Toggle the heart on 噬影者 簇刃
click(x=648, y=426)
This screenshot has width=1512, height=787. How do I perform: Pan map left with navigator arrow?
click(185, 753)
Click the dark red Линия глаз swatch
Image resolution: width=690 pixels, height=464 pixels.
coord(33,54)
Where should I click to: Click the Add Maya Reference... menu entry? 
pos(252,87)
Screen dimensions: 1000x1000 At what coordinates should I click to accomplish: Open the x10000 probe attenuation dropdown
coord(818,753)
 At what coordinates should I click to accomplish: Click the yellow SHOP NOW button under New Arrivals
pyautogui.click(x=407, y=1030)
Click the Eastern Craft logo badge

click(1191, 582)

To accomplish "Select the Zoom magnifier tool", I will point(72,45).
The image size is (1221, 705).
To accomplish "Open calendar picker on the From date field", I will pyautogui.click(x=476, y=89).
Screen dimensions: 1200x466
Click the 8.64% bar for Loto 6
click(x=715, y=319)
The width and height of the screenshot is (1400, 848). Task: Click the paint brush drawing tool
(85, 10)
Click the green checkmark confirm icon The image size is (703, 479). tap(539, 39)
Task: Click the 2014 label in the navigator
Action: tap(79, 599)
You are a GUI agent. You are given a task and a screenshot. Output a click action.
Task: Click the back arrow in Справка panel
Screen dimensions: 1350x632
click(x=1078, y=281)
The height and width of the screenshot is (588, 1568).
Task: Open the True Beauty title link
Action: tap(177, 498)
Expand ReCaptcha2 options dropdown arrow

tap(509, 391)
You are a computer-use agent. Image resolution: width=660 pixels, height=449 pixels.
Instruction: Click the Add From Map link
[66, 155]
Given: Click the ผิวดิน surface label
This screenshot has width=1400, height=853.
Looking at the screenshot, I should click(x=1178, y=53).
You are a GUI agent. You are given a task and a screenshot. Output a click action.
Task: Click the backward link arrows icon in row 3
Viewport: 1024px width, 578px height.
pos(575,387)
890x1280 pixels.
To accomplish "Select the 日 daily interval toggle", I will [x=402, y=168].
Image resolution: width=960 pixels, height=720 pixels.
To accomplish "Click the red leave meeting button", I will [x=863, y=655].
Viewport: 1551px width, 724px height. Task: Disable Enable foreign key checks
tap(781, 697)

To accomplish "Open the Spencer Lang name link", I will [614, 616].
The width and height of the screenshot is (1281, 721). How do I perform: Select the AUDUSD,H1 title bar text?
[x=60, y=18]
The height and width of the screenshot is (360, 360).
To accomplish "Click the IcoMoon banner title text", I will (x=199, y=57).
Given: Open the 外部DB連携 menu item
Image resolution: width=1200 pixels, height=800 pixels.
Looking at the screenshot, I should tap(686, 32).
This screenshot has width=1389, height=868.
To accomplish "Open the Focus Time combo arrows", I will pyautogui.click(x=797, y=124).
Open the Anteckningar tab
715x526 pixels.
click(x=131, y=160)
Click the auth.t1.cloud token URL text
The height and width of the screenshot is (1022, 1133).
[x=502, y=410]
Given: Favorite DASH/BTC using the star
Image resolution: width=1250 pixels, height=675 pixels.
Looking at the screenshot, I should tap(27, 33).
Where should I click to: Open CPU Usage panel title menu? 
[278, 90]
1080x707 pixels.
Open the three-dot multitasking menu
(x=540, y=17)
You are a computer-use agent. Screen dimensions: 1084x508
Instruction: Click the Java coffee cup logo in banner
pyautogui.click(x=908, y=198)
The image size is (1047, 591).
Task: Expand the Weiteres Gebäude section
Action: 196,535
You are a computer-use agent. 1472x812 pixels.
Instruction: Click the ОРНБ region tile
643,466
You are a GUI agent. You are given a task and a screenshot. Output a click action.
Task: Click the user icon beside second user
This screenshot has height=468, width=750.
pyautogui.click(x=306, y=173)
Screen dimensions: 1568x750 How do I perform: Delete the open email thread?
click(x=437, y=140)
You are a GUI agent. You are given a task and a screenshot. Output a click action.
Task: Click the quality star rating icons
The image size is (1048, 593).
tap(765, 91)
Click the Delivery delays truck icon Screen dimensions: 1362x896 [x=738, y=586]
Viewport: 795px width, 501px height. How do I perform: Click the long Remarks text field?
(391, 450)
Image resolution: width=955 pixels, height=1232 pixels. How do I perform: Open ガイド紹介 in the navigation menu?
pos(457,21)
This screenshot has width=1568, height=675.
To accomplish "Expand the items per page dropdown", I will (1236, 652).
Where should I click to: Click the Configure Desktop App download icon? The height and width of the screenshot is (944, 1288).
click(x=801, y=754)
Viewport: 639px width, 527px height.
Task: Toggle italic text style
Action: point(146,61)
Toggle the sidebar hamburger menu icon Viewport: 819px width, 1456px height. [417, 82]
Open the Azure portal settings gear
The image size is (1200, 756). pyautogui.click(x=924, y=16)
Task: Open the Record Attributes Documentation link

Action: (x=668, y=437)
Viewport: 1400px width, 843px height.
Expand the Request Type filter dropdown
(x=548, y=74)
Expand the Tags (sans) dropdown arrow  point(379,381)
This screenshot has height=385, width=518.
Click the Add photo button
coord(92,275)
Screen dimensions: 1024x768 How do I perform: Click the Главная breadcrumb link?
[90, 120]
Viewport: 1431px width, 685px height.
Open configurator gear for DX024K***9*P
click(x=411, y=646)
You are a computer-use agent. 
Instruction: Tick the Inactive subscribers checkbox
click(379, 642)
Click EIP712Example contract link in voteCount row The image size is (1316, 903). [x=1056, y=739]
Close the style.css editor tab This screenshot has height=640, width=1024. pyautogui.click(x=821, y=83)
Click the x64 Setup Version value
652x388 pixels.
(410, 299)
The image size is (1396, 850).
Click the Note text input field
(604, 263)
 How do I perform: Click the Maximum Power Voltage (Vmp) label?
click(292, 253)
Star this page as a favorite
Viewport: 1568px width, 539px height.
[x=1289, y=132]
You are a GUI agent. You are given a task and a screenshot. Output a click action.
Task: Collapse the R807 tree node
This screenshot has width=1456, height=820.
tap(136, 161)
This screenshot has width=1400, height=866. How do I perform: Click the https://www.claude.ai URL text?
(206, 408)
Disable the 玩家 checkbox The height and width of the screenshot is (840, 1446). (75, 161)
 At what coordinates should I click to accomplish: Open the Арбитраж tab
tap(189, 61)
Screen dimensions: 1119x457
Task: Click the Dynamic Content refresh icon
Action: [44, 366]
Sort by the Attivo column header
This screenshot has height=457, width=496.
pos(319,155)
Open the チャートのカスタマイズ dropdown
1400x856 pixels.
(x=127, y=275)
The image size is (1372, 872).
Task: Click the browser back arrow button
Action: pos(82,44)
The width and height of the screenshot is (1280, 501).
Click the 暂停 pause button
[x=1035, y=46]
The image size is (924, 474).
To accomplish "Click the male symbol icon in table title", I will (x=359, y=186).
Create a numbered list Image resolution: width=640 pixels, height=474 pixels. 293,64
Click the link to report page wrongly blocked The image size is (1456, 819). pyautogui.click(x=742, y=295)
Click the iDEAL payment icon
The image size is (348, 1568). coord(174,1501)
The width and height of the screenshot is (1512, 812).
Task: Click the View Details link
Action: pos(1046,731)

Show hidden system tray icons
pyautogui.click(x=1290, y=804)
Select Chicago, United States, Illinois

#####

Short task ->
Copy the items above without changes, starting from the first line and ending with the line that contains "coord(33,54)", including both of those lines.

Exercise output ->
Toggle the heart on 噬影者 簇刃
click(x=648, y=426)
This screenshot has width=1512, height=787. How do I perform: Pan map left with navigator arrow?
click(185, 753)
Click the dark red Линия глаз swatch
Image resolution: width=690 pixels, height=464 pixels.
coord(33,54)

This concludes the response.